Confluent: Current 2022 user conference - live report day #1
Hosted by Confluent, Current 2022 is billed as the ‘next generation of Kafka Summit’ and the Computer Weekly Developer Network team is in Austin, Texas for the showdown.
As an aide memoir, Confluent is a full-scale data streaming platform that enables users to access, store and manage data as continuous, real-time streams – built by the original creators of Apache Kafka, Confluent expands the benefits of Kafka with enterprise-grade features, while removing the burden of Kafka management or monitoring.
As TechTarget reminds us that Apache Kafka is a distributed publish-subscribe messaging system that receives data from disparate source systems and makes the data available to target systems in real-time.
“Kafka is written in Scala and Java and is often associated with real-time event stream processing for big data. Like other message broker systems, Kafka facilitates the asynchronous data exchange between processes, applications and servers.

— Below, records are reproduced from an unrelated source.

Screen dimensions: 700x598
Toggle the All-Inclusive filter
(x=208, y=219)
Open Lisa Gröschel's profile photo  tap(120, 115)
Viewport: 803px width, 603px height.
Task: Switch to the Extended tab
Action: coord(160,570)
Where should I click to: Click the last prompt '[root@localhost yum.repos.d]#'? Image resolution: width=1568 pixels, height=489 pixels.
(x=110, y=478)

Unlike other messaging systems, however, Kafka has very low overhead because it does not track consumer behaviour and delete messages that have been read,” notes the above TechTarget link.

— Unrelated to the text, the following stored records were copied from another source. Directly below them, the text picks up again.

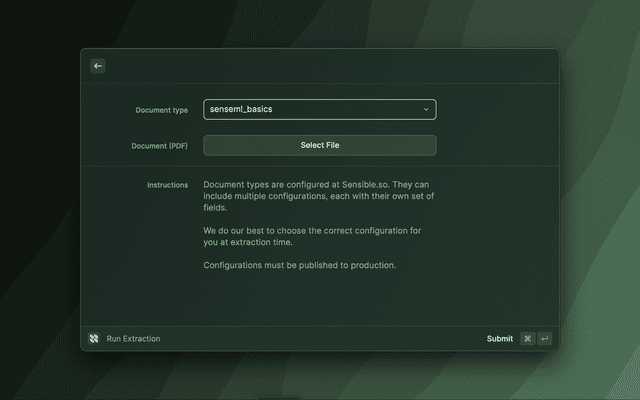Click the text about publishing to production
Screen dimensions: 640x400
300,265
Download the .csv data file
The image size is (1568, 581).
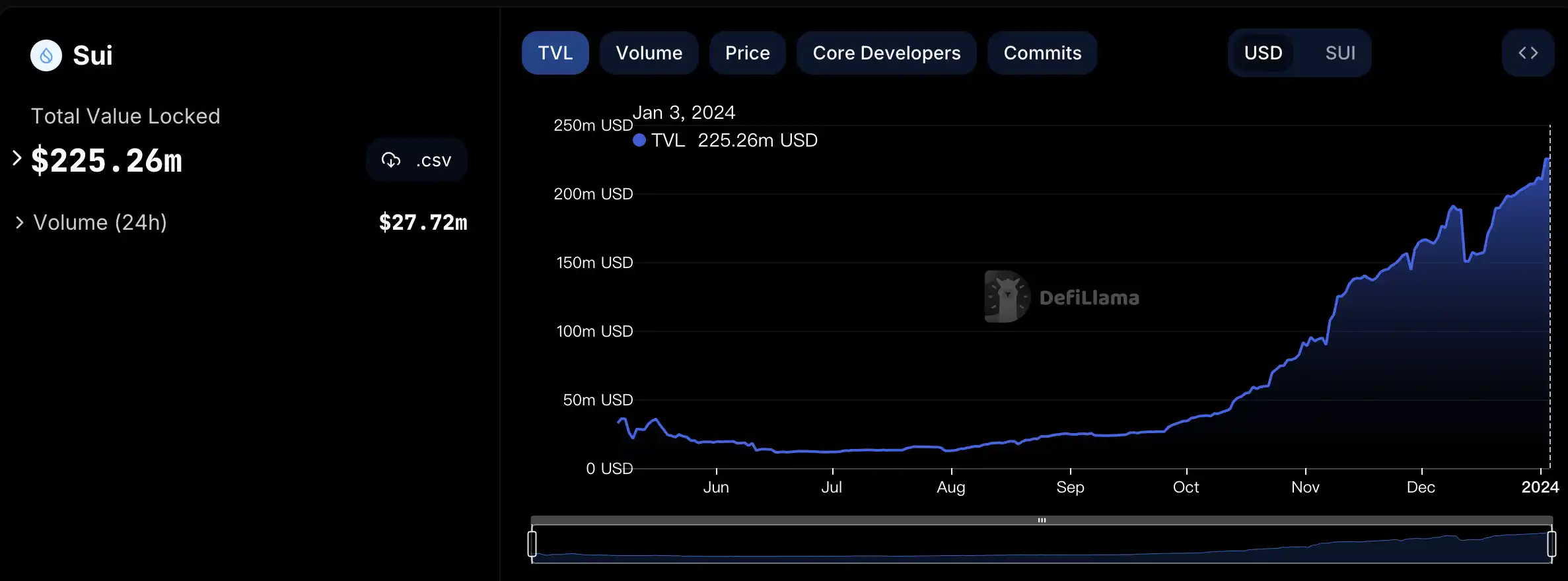click(417, 160)
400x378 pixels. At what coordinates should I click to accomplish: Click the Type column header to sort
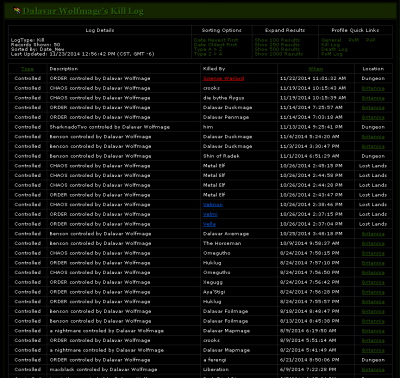click(x=27, y=69)

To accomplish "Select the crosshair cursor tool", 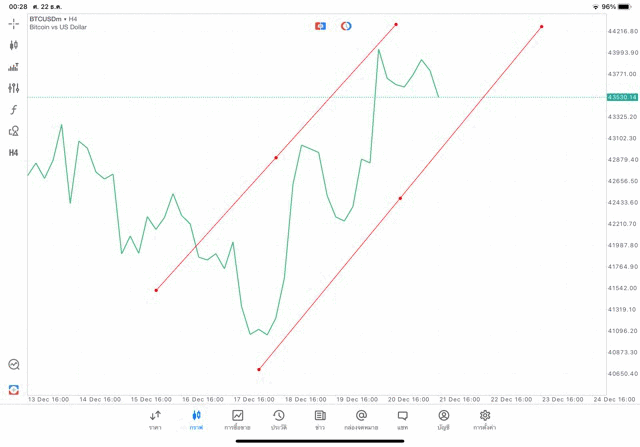I will coord(14,23).

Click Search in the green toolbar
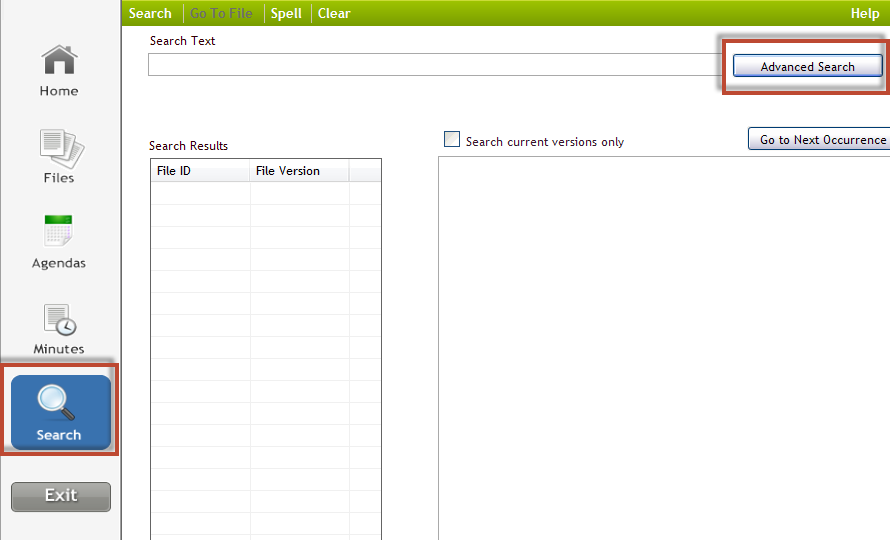click(150, 13)
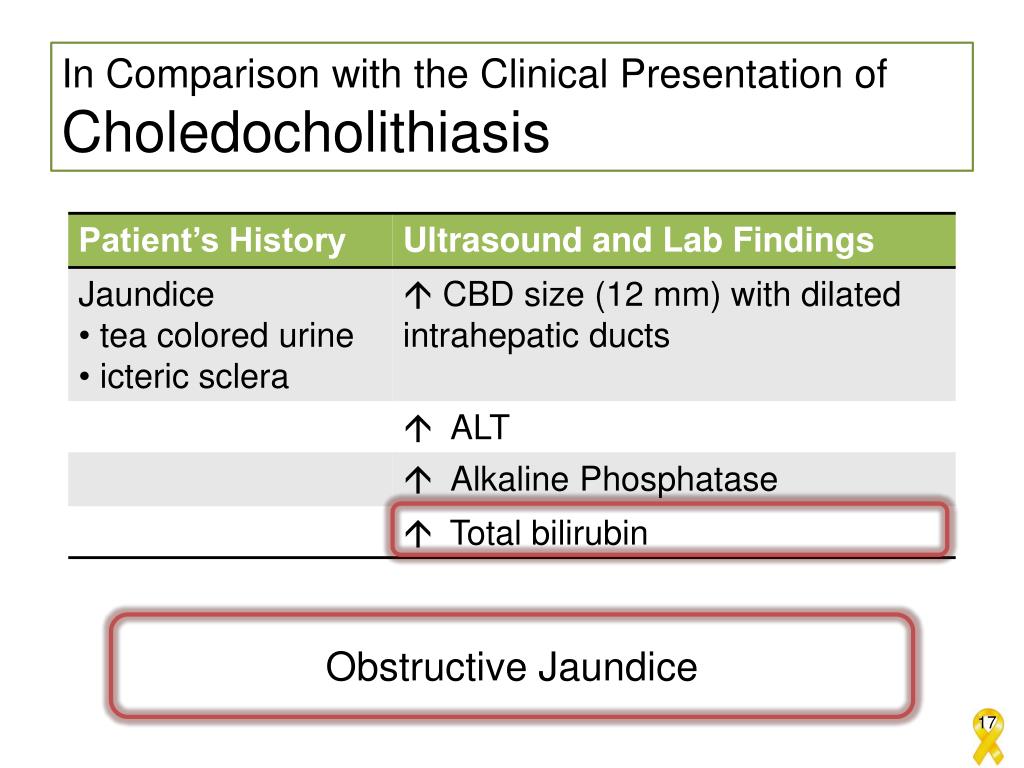The height and width of the screenshot is (768, 1024).
Task: Click the Patient's History column header
Action: pos(212,240)
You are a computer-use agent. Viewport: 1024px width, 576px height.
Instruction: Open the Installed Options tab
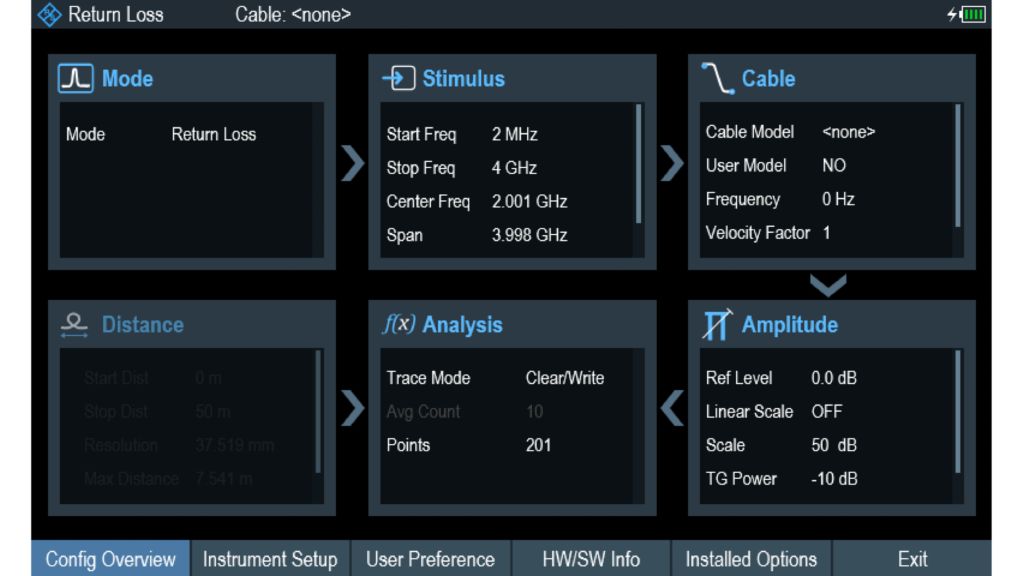(751, 559)
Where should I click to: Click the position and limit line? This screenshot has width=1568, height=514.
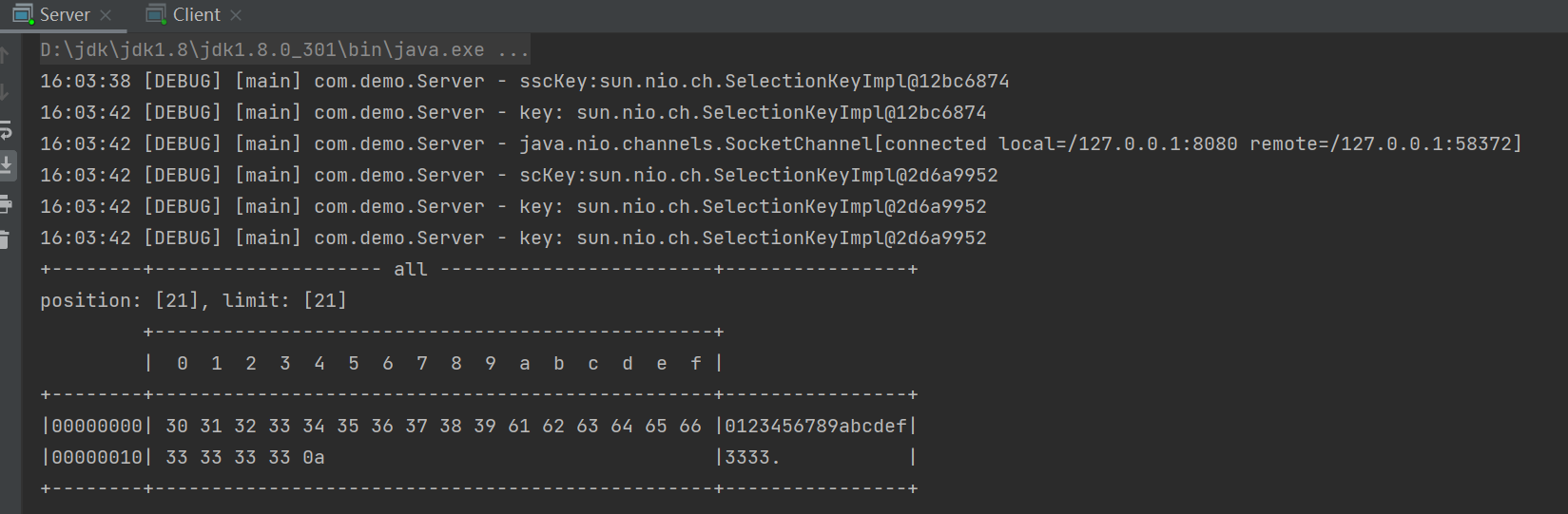tap(193, 301)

Current 2022 – live report day #1
So to the event itself then, data at rest has had its day says Confluent – streaming data, therefore, is the here and now.
“We’ve seen this type of growth [as in data streaming] before, where exponential growth looks like a flat line… until it’s not and we really start getting to the hockey stick [upward] part of the curve,” said Confluent CEO and co-founder Jay Kreps – speaking on stage at the event keynote.
Suggesting that we’re at a point where a whole new raft of adoption is about to happen, Kreps pointed to the early development of electricity (and noted the point at which it became ubiquitous)… and then looked to the rise of early databases, the rise of open source, the arrival of Apache Kafka (and the connector ecosystem that has grown up around Apache Kafka that helped popularise it) and the way the demand use cases for streaming data.
“We are witnessing the rise of a major new data platform,” said Kreps.
He noted that the small ‘bits’ (i.e. small amounts, not computing bits) of data streaming happening in use cases inside live working organisations today are now coming together and evolving as a category.
5 capabilities for data streaming
Kreps says that the five key capabilities needed for a data streaming platform to succeed — Store, Connect, Process, Govern, Shape.
With so many companies now running on 1) off-the-shelf operational databases, 2) SaaS applications and 3) analytics stores – these three core layers for data all essentially point to data that is at rest. Kreps suggests that there is a fourth layer – and that is data streaming platform use. It’s all about taking data that was previously at rest and starting to create and use a first-class interface for data streaming that ultimately ends up connecting those three well-known pre-existing layers.
Confluent is now promoting data streaming for start-ups to make the whole set of technologies being showcased here more accessible.
Data streaming tablestakes
Previously, prior to the more sophisticated use of data streaming at this level (suggested the customer speakers showcased in a promotional video shown halfway through the opening keynote), a lof of data developer scenarios saw engineers having to accept tradeoffs of workarounds. Before now, developers would have to think more about the way they were attempting to engineer streaming data technology from a systems operations point of view – and so, importantly and logically, less about the semantics of the queries they were trying to build.
“Today, data streaming is tablestakes for us,” enthused one of the customers in customary gung-ho upbeat tones (tablestakes meaning the minimum anyone has to lay down at a casino in order to be able to enter and engage in any given game) designed to create entusiasm.
Moving from batch data to streaming data platform progression is as big of a deal as the move to mobile technology ubiquity, as big as the move to cloud, as big as the move to adopt the new breed of Artificial Intelligence (AI)-fuelled automation — this is the core suggestion being tabled here.
Is it all true – and is streaming data the next killer app [ingredient] today?
We perhaps will know for sure if we start to see the wider tech vendor community starting to tack this onto their stacks in much the same way that they all added AI, RPA, ML, CI/CD, low-code/no-code (LC/NC) and much besides.